Elon Musk has launched his own artificial intelligence lab, xAI, and says he has recruited an experienced team to build a “safer” version of the AI tools that have been developed by the likes of ChatGPT-maker OpenAI.
The Tesla billionaire revealed details of the new project in a live Spaces broadcast on his social media platform, Twitter, on Wednesday evening. He says its goal is to “understand the true nature of the universe”.
How Elon Musk’s xAI will take on OpenAI
Generative AI has become a hot topic since the launch of ChatGPT last year. While the capabilities of the chatbot, and other similar systems, to produce detailed and accurate text and images from simple prompts have wowed consumers and businesses alike, they have also caused controversy due to their potential for generating hate speech or harmful deep fake images.
Musk has previously said he would launch TruthGPT, an AI that would be designed to further human knowledge of the universe. He appears ready to make good on his word, and told his Spaces event that his company would build a “maximally curious” AI.
“If it tried to understand the true nature of the universe, that’s actually the best thing that I can come up with from an AI safety standpoint,” Musk said. “I think it is going to be pro-humanity from the standpoint that humanity is just much more interesting than not-humanity.”
He added that he believes superintelligence, the point at which an AI is smarter than humans, is five or six years away.

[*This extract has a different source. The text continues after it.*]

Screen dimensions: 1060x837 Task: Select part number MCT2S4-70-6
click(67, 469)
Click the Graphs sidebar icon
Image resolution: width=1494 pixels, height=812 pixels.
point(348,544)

Musk has certainly recruited an experienced team for the new company, with a trio of ex-Googlers: Igor Babuschkin, who was an engineer at the company’s UK AI lab DeepMind; Tony Wu, Christian Szegedy, along with an ex-Microsoft man, Greg Yang. The xAI website says the company will be advised by Dan Hendrycks, director of the US non-profit Center for AI Safety.
The xAI website says it is “a separate company” from Musk’s X Corp, but that it “will work closely with X (Twitter), Tesla, and other companies to make progress towards our mission”.
It will hold a Spaces of its own on Friday, where more details are expected to be revealed.
Musk and AI: the story so far
xAI’s system is expected to go up Google’s chatbot, Bard, as well as OpenAI’s products, many of which have been incorporated into Microsoft’s Office 365 productivity suite over recent months.
Musk was a co-founder of OpenAI in 2015, but stepped down from the company’s board three years later. It has since been reported that he was unhappy with the progress the company was making in comparison to Google’s AI research, and offered to take it over and run it himself. The proposal was rejected by OpenAI CEO Sam Altman and the company’s other co-founders. OpenAI has subsequently gained tens of billions in funding from Microsoft.
Since then Musk has become something of an AI critic, signing an open letter earlier this year, alongside many other tech luminaries, calling for a “pause” on AI development while the ethical implications of the technology were considered.